Poursuivez le texte consacré à la réindustrialisation de la France en reprenant après sa dernière phrase.

● TEXTE SOURCE:
....................
« En France, des usines reviennent, et parfois grâce à de jeunes start-up, mais la réindustrialisation massive n’est pas encore d’actualité »
Pertes et profits. En ce début décembre grisâtre, où les vieilles peurs resurgissent – épidémies, inflation, cataclysmes climatiques –, toutes les bonnes nouvelles sont à prendre. L’hebdomadaire L’Usine nouvelle nous en apporte une au sujet de la réindustrialisation de la France. Selon son classement annuel, il y a eu, en 2021, deux fois plus d’ouvertures de sites, cinquante-trois répertoriées, que de fermetures (vingt-quatre). Ces dernières auraient chuté de 43 % sur les neufs premiers mois de l’année par rapport à l’année 2019.
La Laiterie de Saint-Denis-de-l’Hôtel construit un nouvel entrepôt dans le Loiret et une usine d’embouteillage dans le Maine-et-Loire : 300 millions d’euros d’investissement et 300 emplois d’ici à 2024. Faurecia crée un hub industriel dans le Doubs, Chamatex a démarré sa fabrication de chaussures de sport en Ardèche… La liste est longue et comprend aussi bien de la production que des entrepôts et de la recherche et développement. A cela s’ajoutent une trentaine d’extensions de capacités existantes. Tous les secteurs sont concernés, avec une forte présence de l’agroalimentaire, de l’énergie ou de la pharmacie. Et toutes les régions aussi.
C’est bien ce qui donne son caractère précieux à l’industrie, sa capacité à s’implanter hors des grands pôles urbains et de structurer la vie de bourgs ou de villages. Dans leur dernier et formidable ouvrage La France sous nos yeux (Seuil, 496 pages, 23 euros), Jérôme Fourquet et Jean-Laurent Cassely chroniquent, par exemple, la disparition des clubs de football de ces petites villes, tous sponsorisés par l’industriel local et instrument majeur de lien social.
....................
● DONNÉES DISPONIBLES:
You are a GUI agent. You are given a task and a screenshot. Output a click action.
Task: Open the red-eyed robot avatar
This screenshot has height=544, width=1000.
....................
● EXERCICE CORRIGÉ:
Réaliser des gains de productivité
Des usines reviennent, et parfois grâce à de jeunes start-up, mais la réindustrialisation massive n’est pas encore d’actualité. La chronique régulière des drames industriels ne s’est pas arrêtée, comme en témoigne la fermeture récente de la fonderie SAM, dans l’Aveyron, sans parler des grands groupes comme Michelin, Renault ou Stellantis, qui réduisent les effectifs en silence pour ne pas fermer d’usines.
Interrogé, mercredi 1er décembre, par l’agence Reuters, Carlos Tavares a été très clair à propos de la voiture électrique : « Elle impose à l’industrie automobile une électrification qui ajoute 50 % de coûts additionnels à un véhicule conventionnel. Il est impossible que nous répercutions 50 % de coûts additionnels au consommateur final, parce que la majeure partie de la classe moyenne ne sera pas capable de payer. » Résultat, il estime qu’il lui faut réaliser des gains de productivité de 10 % par an au lieu des 2 % à 2,5 % habituels. Une manière de préparer les esprits à plus d’automatisation, de pression sur les fournisseurs et… de délocalisations. La bataille des usines n’est pas encore gagnée.